Поворот к «советскому» в российской мемориальной политике расценивается Дериглазовой как отказ от прежней программы. Такое понимание, на наш взгляд, по крайней мере сомнительно. Перед Россией после 1991 г. возникла проблема построения относительно единого исторического нарратива. Сразу исключим представляющийся утопическим вариант радикального разрыва: Россия – «молодая страна», чья история начинается, собственно, с 1991 или 1990 г. (если считать от «Декларации о государственном суверенитете РСФСР», принятой Первым Съездом народных депутатов РСФСР 12 июня 1990 г.), а всё прошлое относится к предыстории. Если рассматривать повествования о сообществах, имеющих отношение к актуальной России, но вне прямого континуитета, остаются три основных варианта, которые в той или иной степени оказались задействованы в исторической политике.

Во-первых, «антикоммунистический», выстраивающий прежде всего преемство с императорской Россией, осмысляющий «советский век»[1] как отклонение от «естественного» и/или «надлежащего» хода истории[2]. Тем самым всё «положительное» в СССР предстаёт реализующимся «не благодаря, но вопреки» или в лучшем случае «нейтрально» как сила общего порядка вещей, не связанного с самим советским режимом.

Во-вторых, «советский», Россия как продолжение Советского Союза. По понятным причинам он не был актуален в 1990-е гг., но в целом неприемлем и в дальнейшем, ведь начисто отделить СССР от того или иного извода социалистической повестки невозможно, а новый порядок утверждает себя, при всем многообразии оттенков, как принципиально капиталистический. Более того, в этом случае неизбежным становится и сильный реваншистский накал – при такой трактовке Россия оказывалась бы именно уцелевшим обломком былой державы.

В-третьих, осмысление «советского» как конкретно-исторической формы, противостоящей и Российской империи, и современности, но именно как особая историческая форма, один из этапов целостной истории. Реставраторский/реваншистский элемент здесь не оказывался неизбежно преобладающим. Он присутствовал лишь как один из вариантов – ослабляясь именно за счёт включения в длинную историю с постоянно меняющимися границами, калейдоскопом режимов и устремлений. В зависимости от конкретного момента возможно акцентирование тех или иных эпизодов былого, длительность которого предлагает широкий набор таковых. А наиболее «подсвеченные» в памяти картины недавнего прошлого («живой памяти») утрачивают однозначную соотнесённость именно с советским через помещение в ряд с предшествующими, досоветскими, и с последующими, уже времён современной России.

## Материал
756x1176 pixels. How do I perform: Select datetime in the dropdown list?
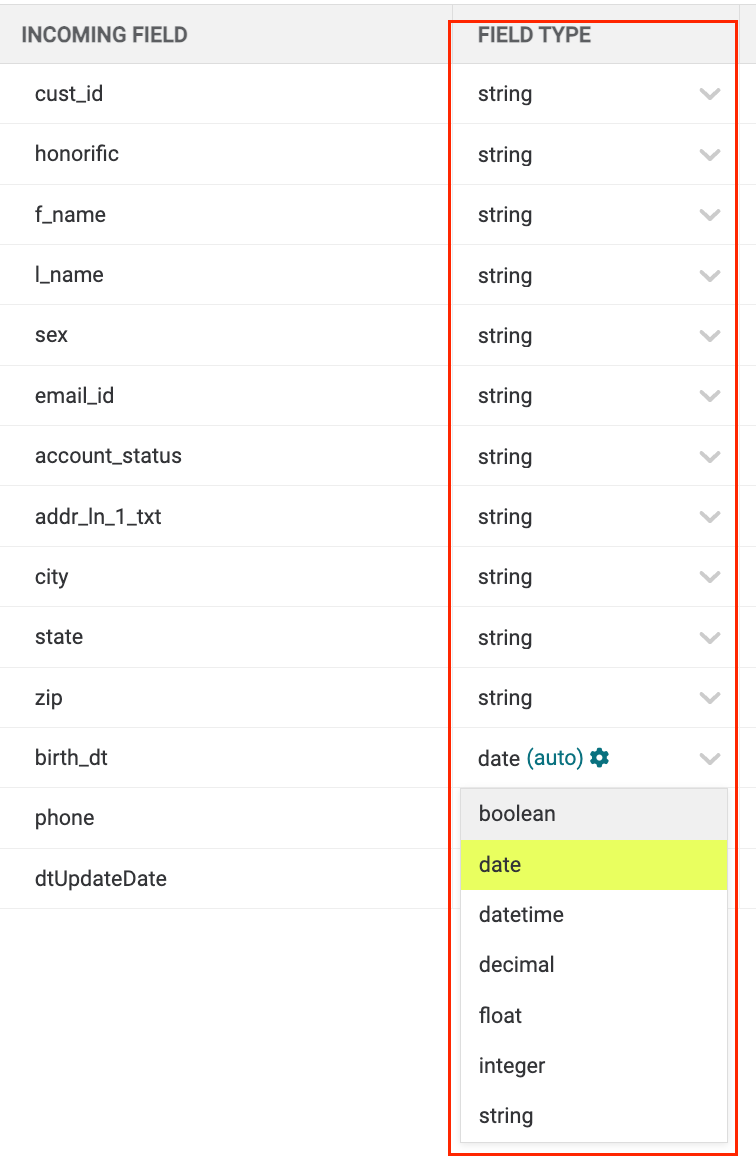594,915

---

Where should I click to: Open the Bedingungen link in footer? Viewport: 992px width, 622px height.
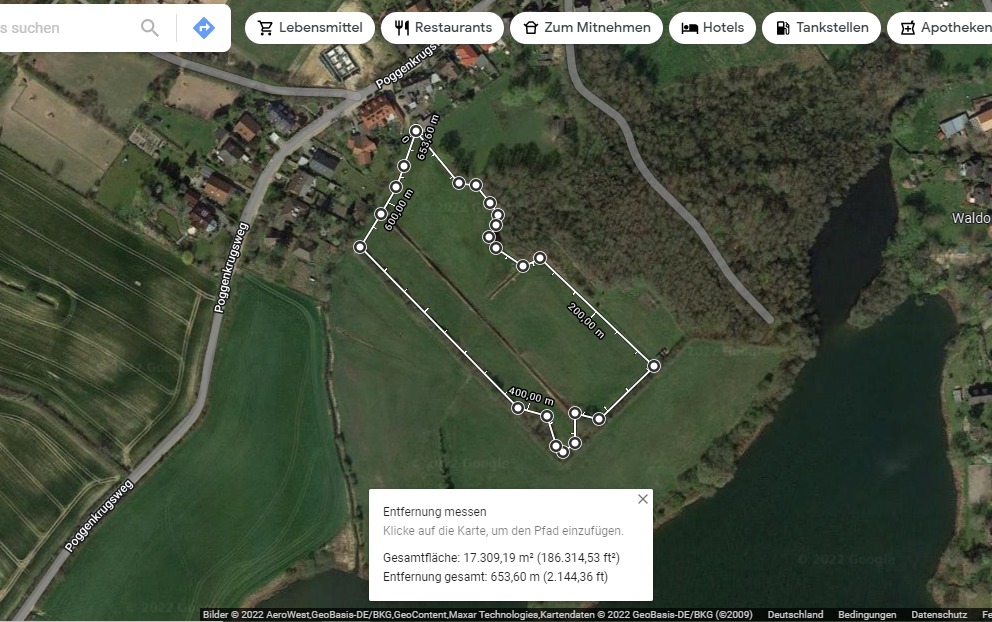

## Письменные задания
(A) Перечислите три основных варианта исторического нарратива, которые описаны во фрагменте о российской мемориальной политике, и кратко охарактеризуйте каждый по тексту.
(B) Продолжите фрагмент о российской мемориальной политике после его последнего предложения.
Записи для работы не понадобятся.

## Ответы
(A)
1. «Антикоммунистический»: он выстраивает прежде всего преемство с императорской Россией, а «советский век» осмысляет как отклонение от «естественного» и/или «надлежащего» хода истории.
2. «Советский»: Россия предстает как продолжение Советского Союза.
3. Осмысление «советского» как конкретно-исторической формы, противостоящей и Российской империи, и современности. При этом советский период понимается как один из этапов целостной истории.

(B)
Воплощением последнего варианта стали такие символические акции, как возвращение на исходе 2000 г. советского гимна с новым текстом, подчёркнуто написанным Сергеем Михалковым, одним из авторов первого варианта гимна на музыку Бориса Александрова. Одновременно сохранялся герб, отсылающий к Российской империи, и знамя, во многом ассоциирующееся с Белым движением. Активно возвращалась в память национального сообщества Первая мировая война, сглажено, преднамеренно нейтрально отмечалась столетняя годовщина революции 1917 г., торжества в память столетия завершения Гражданской войны прошли как окончательное обращение тех событий в прошлое, примирение сторон.

То есть акцент делался на памяти об общем трагическом прошлом, без победителей и побеждённых в той или иной исторической перспективе.

Наверное, самым ярким утверждением континуитета Российской империи, Советского Союза и современной России в последнее время стало поднятие трёх знамён на набережной Лахта-центра 17 июня 2023 года[3]. Примирительными формулировками относительно советского прошлого служили указания на «сложность», «противоречивость» и «неоднозначность»[4].

Дериглазова характеризует мемориальную политику ЕС как некое единство, в то время как давно отмечалось (из отечественных авторов здесь заслуживает упоминания прежде всего Алексей Миллер, посвятивший этому вопросу множество работ и публичных выступлений[5]), что даже на уровне самого обобщённого описания нельзя не зафиксировать принципиальное различие в мемориальных политиках западно- и восточноевропейских стран. Хотя и та, и другая сосредоточены на жертвах и на уровне языка представлялись схожими, при более внимательном взгляде между ними возникало фундаментальное противоречие. Для первых речь шла о жертвах, о несправедливостях и трагедиях, виновниками которых оказывалось именно то самое сообщество, которое выступало как сообщество памятующих. Во втором жертвой объявляется в первую очередь само это сообщество, не творящее справедливость (хотя бы справедливость памяти), а взыскующее справедливости – от истории и/или от соседей. Об этом отчасти пишет и Алейда Ассман, чья недавняя работа стала осью рассуждений автора рассматриваемой статьи. Ассман акцентирует внимание на недовольстве мемориальной культурой, напряжении, всё более возрастающем от обращения с историей как с резервуаром обид, легитимации собственных притязаний (при переключении от героического нарратива к нарративу жертвы, получающей право требования по отношению к миру и прежде всего к конкретным другим)[6].

Ещё одним значимым моментом, который не может быть оставлен без внимания, служит невозможность прямой трансляции (и, соответственно, прямолинейного сопоставления) мемориальной политики в странах ЕС, прежде всего в новых государствах – участниках, и в России. Собственно, об этом отчасти пишет и сама автор статьи, отмечая разницу перспектив, но не останавливаясь на ней. Для относительно новых государств Европейского союза значимой перспективой, во многом являющейся «протезом» образа будущего, оказывается плотность европейской интеграции, достижение/воспроизводство моделей поведения и способов суждения, близких к ведущим участникам Европейского сообщества. Примечательно (и вполне ожидаемо), что именно на периферии Союза встречаются подчёркнутые указания на собственную «европейскость», принадлежность к Европе (уже не в смысле одного только политического, юридического и экономического целого, но прежде всего через размежевание с тем, что пребывает «по ту сторону», подспудно, без называния, отсылающее к древнегреческому противопоставлению с «варварами»).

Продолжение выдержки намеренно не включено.